▶ _ABOUT THIS EXERCISE_
Restate every record exactly, with nothing skipped.

▶ _INFORMATION GIVEN_
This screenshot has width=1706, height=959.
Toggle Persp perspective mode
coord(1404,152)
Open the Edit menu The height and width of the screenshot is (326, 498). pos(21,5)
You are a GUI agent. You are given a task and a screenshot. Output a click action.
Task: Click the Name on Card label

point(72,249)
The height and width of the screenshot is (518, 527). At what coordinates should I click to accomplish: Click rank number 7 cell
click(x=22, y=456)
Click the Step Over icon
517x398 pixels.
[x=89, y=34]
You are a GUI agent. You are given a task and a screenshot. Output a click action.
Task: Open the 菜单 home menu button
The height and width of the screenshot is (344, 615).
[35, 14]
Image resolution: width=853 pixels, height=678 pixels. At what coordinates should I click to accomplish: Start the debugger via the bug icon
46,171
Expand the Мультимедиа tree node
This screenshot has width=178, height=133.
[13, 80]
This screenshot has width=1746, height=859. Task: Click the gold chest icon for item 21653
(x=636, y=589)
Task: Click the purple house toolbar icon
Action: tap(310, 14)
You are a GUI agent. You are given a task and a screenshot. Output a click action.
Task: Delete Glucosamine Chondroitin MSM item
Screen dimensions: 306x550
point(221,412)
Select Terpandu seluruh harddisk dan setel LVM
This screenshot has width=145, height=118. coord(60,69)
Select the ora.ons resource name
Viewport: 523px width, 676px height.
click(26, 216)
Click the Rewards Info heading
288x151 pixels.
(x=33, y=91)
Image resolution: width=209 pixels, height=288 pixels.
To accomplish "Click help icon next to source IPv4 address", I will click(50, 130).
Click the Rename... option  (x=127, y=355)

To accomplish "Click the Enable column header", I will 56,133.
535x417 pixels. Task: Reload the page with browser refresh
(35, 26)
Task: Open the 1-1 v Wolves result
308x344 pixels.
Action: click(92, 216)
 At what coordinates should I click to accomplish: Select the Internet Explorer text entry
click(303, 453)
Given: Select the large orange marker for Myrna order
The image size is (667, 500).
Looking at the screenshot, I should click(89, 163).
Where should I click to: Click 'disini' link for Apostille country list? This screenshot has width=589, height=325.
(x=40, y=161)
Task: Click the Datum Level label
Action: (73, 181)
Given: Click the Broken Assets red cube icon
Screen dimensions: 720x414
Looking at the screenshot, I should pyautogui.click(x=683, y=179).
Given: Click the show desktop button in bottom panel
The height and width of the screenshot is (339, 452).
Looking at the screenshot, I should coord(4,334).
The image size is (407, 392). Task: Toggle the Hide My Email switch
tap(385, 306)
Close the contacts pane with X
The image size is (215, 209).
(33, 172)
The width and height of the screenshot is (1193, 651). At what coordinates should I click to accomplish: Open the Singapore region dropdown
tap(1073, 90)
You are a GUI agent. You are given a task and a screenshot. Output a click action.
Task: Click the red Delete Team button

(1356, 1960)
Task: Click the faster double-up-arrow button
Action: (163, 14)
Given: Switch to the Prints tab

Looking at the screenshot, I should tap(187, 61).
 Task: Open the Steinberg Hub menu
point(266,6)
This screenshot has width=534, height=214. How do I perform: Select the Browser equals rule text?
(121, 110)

▶ _SOLUTION FOR THIS TASK_
This screenshot has width=1706, height=959.
Toggle Persp perspective mode
coord(1404,152)
Open the Edit menu The height and width of the screenshot is (326, 498). pos(21,5)
You are a GUI agent. You are given a task and a screenshot. Output a click action.
Task: Click the Name on Card label

point(72,249)
The height and width of the screenshot is (518, 527). At what coordinates should I click to accomplish: Click rank number 7 cell
click(x=22, y=456)
Click the Step Over icon
517x398 pixels.
[x=89, y=34]
You are a GUI agent. You are given a task and a screenshot. Output a click action.
Task: Open the 菜单 home menu button
The height and width of the screenshot is (344, 615).
[35, 14]
Image resolution: width=853 pixels, height=678 pixels. At what coordinates should I click to accomplish: Start the debugger via the bug icon
46,171
Expand the Мультимедиа tree node
This screenshot has width=178, height=133.
[13, 80]
This screenshot has width=1746, height=859. Task: Click the gold chest icon for item 21653
(x=636, y=589)
Task: Click the purple house toolbar icon
Action: tap(310, 14)
You are a GUI agent. You are given a task and a screenshot. Output a click action.
Task: Delete Glucosamine Chondroitin MSM item
Screen dimensions: 306x550
point(221,412)
Select Terpandu seluruh harddisk dan setel LVM
This screenshot has width=145, height=118. coord(60,69)
Select the ora.ons resource name
Viewport: 523px width, 676px height.
click(26, 216)
Click the Rewards Info heading
288x151 pixels.
(x=33, y=91)
Image resolution: width=209 pixels, height=288 pixels.
To accomplish "Click help icon next to source IPv4 address", I will click(50, 130).
Click the Rename... option  (x=127, y=355)

To accomplish "Click the Enable column header", I will 56,133.
535x417 pixels. Task: Reload the page with browser refresh
(35, 26)
Task: Open the 1-1 v Wolves result
308x344 pixels.
Action: click(92, 216)
 At what coordinates should I click to accomplish: Select the Internet Explorer text entry
click(303, 453)
Given: Select the large orange marker for Myrna order
The image size is (667, 500).
Looking at the screenshot, I should click(89, 163).
Where should I click to: Click 'disini' link for Apostille country list? This screenshot has width=589, height=325.
(x=40, y=161)
Task: Click the Datum Level label
Action: (73, 181)
Given: Click the Broken Assets red cube icon
Screen dimensions: 720x414
Looking at the screenshot, I should pyautogui.click(x=683, y=179).
Given: Click the show desktop button in bottom panel
The height and width of the screenshot is (339, 452).
Looking at the screenshot, I should coord(4,334).
The image size is (407, 392). Task: Toggle the Hide My Email switch
tap(385, 306)
Close the contacts pane with X
The image size is (215, 209).
(33, 172)
The width and height of the screenshot is (1193, 651). At what coordinates should I click to accomplish: Open the Singapore region dropdown
tap(1073, 90)
You are a GUI agent. You are given a task and a screenshot. Output a click action.
Task: Click the red Delete Team button

(1356, 1960)
Task: Click the faster double-up-arrow button
Action: (163, 14)
Given: Switch to the Prints tab

Looking at the screenshot, I should tap(187, 61).
 Task: Open the Steinberg Hub menu
point(266,6)
This screenshot has width=534, height=214. How do I perform: Select the Browser equals rule text?
(121, 110)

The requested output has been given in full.